RECORDS FOR THIS TASK below:

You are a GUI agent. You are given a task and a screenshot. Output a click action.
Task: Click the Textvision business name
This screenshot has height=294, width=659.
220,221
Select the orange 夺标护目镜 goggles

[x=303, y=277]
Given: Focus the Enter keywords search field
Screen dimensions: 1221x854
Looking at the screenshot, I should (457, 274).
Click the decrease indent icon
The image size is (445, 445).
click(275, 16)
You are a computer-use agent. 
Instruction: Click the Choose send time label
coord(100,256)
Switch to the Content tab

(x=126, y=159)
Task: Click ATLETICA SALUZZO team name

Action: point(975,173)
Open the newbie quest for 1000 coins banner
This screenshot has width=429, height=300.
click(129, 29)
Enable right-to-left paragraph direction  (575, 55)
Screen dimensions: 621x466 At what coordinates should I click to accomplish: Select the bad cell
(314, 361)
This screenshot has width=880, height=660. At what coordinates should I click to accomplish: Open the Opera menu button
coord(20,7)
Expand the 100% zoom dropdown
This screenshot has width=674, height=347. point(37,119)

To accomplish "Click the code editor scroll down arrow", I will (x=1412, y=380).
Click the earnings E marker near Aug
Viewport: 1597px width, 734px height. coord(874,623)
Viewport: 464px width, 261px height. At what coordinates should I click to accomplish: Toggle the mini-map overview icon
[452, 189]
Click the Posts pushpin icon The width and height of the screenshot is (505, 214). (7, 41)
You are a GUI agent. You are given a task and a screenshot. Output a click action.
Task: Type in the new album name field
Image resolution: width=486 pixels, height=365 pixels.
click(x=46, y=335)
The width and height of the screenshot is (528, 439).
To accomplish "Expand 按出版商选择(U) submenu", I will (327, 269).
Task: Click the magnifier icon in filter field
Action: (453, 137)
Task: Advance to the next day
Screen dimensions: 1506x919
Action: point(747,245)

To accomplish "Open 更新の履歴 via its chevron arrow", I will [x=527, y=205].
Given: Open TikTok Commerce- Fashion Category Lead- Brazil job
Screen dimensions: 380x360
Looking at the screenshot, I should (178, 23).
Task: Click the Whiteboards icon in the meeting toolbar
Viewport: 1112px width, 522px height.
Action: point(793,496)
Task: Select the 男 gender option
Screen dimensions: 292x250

End of RECORDS FOR THIS TASK.

WHAT THIS TASK INVOLVES:
Make a faithful copy of every record above.

TASK OUTPUT:
You are a GUI agent. You are given a task and a screenshot. Output a click action.
Task: Click the Textvision business name
This screenshot has height=294, width=659.
220,221
Select the orange 夺标护目镜 goggles

[x=303, y=277]
Given: Focus the Enter keywords search field
Screen dimensions: 1221x854
Looking at the screenshot, I should (457, 274).
Click the decrease indent icon
The image size is (445, 445).
click(275, 16)
You are a computer-use agent. 
Instruction: Click the Choose send time label
coord(100,256)
Switch to the Content tab

(x=126, y=159)
Task: Click ATLETICA SALUZZO team name

Action: point(975,173)
Open the newbie quest for 1000 coins banner
This screenshot has width=429, height=300.
click(129, 29)
Enable right-to-left paragraph direction  (575, 55)
Screen dimensions: 621x466 At what coordinates should I click to accomplish: Select the bad cell
(314, 361)
This screenshot has width=880, height=660. At what coordinates should I click to accomplish: Open the Opera menu button
coord(20,7)
Expand the 100% zoom dropdown
This screenshot has width=674, height=347. point(37,119)

To accomplish "Click the code editor scroll down arrow", I will (x=1412, y=380).
Click the earnings E marker near Aug
Viewport: 1597px width, 734px height. coord(874,623)
Viewport: 464px width, 261px height. At what coordinates should I click to accomplish: Toggle the mini-map overview icon
[452, 189]
Click the Posts pushpin icon The width and height of the screenshot is (505, 214). (7, 41)
You are a GUI agent. You are given a task and a screenshot. Output a click action.
Task: Type in the new album name field
Image resolution: width=486 pixels, height=365 pixels.
click(x=46, y=335)
The width and height of the screenshot is (528, 439).
To accomplish "Expand 按出版商选择(U) submenu", I will (327, 269).
Task: Click the magnifier icon in filter field
Action: (453, 137)
Task: Advance to the next day
Screen dimensions: 1506x919
Action: point(747,245)

To accomplish "Open 更新の履歴 via its chevron arrow", I will [x=527, y=205].
Given: Open TikTok Commerce- Fashion Category Lead- Brazil job
Screen dimensions: 380x360
Looking at the screenshot, I should (178, 23).
Task: Click the Whiteboards icon in the meeting toolbar
Viewport: 1112px width, 522px height.
Action: point(793,496)
Task: Select the 男 gender option
Screen dimensions: 292x250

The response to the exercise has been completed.